Selon des sources proches du dossiers, ils ont rejoint en bateau l'île franco-néerlandaise de Saint-Martin, avant d'embarquer vendredi sur un vol d'Air Caraïbes pour la Martinique. Ils ont ensuite regagné Paris samedi avec Corsair.

Des agents de la DGSE?

Plusieurs scénarios circulent dans les médias, faisant intervenir des anciens des services français, des marins, voire des agents de la DGSE ou des services dominicains. L'eurodéputé FN Aymeric Chauprade, qui a dîné avec les pilotes juste avant leur fuite dont il connaissait le projet, est décrit comme étant au coeur du dispositif: il a notamment loué un hélicoptère. Pour les exfiltrer ou faire diversion ? «Coïncidence d'agenda», balaye-t-il sur Radio classique, il voulait «aller à Porto Rico».

La police dominicaine bloque sur le tarmac un Falcon 50 qui s'apprête à décoller vers Saint-Tropez. A son bord les 4 Français

Les pilotes restent discrets sur leurs complicités. «Des gens se sont impliqués pour nous aider», a admis Pascal Fauret, mais Me Dupond-Moretti a écarté l'idée «d'une équipe barbouzarde (...) payée par l'Etat français». Les autorités ont catégoriquement nié toute implication.

Le réseau de l'Aéronavale

Ex-pilotes de chasse, Pascal Fauret et Bruno Odos sont soutenus par le réseau de l'Aéronavale. Dès leur arrestation, un comité de soutien s'est constitué autour de Philippe Heneman, un ancien militaire.

Selon Europe 1, Christophe Naudin, criminologue et spécialiste de la sûreté aérienne qui a témoigné en leur faveur au procès, a accompagné les deux pilotes dans leur fuite.

Côté politique, plusieurs élus ont affiché leur soutien aux condamnés. Ainsi le sénateur UDI des Français de l'étranger, Olivier Cadic, accuse les autorités françaises de ne pas les avoir suffisamment défendus.

Pas d'extradition

La République dominicaine entend lancer un mandat d'arrêt international: les pilotes risquent donc gros en cas de déplacement à l'étranger. Mais la France n'extrade pas ses ressortissants, hors Union européenne. Dans ce contexte, une convention d'extradition de 2000 entre les deux pays prévoit que la République dominicaine dénonce les faits à la justice française pour qu'elle prenne le relais.

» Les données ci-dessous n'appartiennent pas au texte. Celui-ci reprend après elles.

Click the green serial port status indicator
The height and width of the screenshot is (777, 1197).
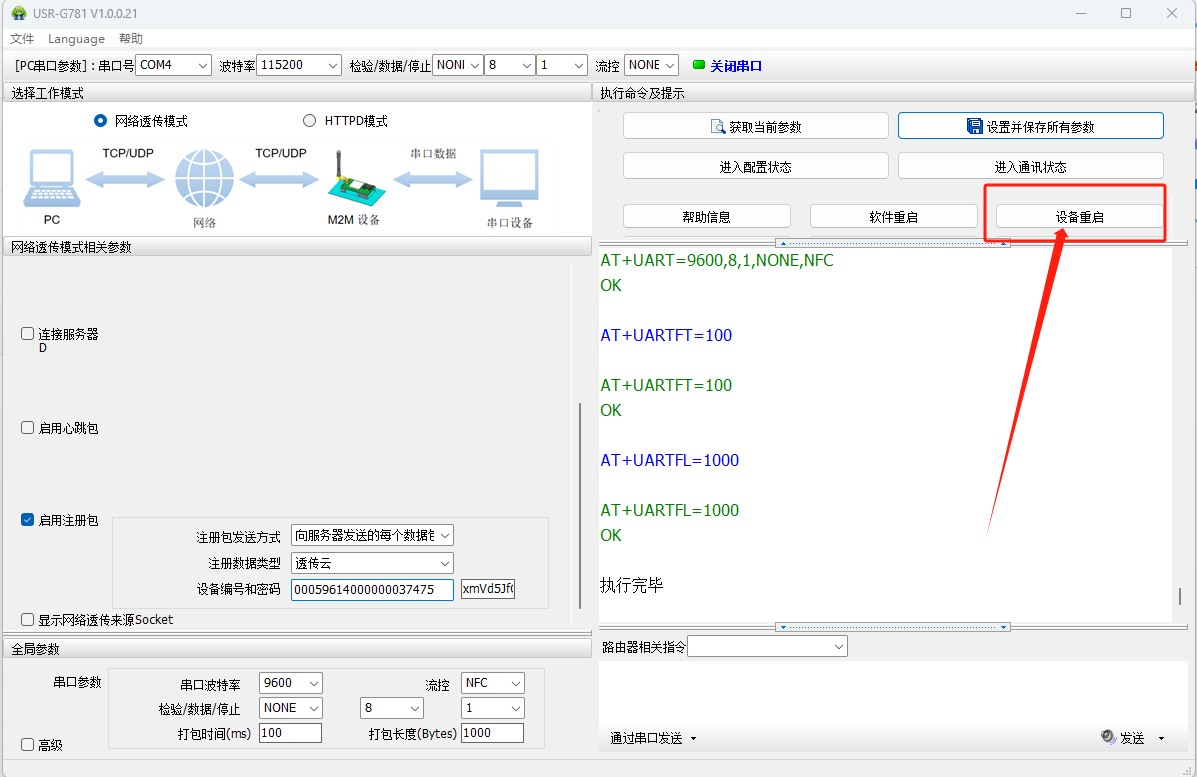[x=698, y=65]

La situation est compliquée par le fait que les Français ont déjà été condamnés à Saint-Domingue mais un procès en appel est prévu début 2016. Pour l'heure, le ministère de la Justice préfère ne pas se prononcer sur cet imbroglio.

D'autant que la justice française a lancé ses propres investigations avant même l'interception, en mars 2013 à l'aéroport de Punta Cana, du Falcon 50 bourré de cocaïne piloté par Pascal Fauret et Bruno Odos. Une information judiciaire a été ouverte à Marseille dès février 2013.

Entendus par la juge marseillaise

Cette enquête, dans laquelle une dizaine de personnes dont Pascal Fauret et Bruno Odos sont mises en examen pour importation de stupéfiants en bande organisée et association de malfaiteurs, porte sur une dizaine de vols transatlantiques suspects et est donc plus large que les faits jugés à Saint-Domingue. Cela pourrait permettre à la justice française de contourner le principe «non bis in idem», au nom duquel on ne peut pas juger quelqu'un deux fois pour les mêmes faits.

Les pilotes devraient être entendus prochainement par la juge marseillaise.

Le passager Nicolas Pisapia et l'apporteur d'affaires Alain Castany, également condamnés à 20 ans de prison, sont restés à Saint-Domingue. Ce dernier, victime d'un accident de la route et qui dit risquer une amputation, réclame son rapatriement sanitaire.

Mais après la fuite des pilotes, ils redoutent, comme plusieurs élus, que la justice dominicaine se montre plus sévère à leur égard.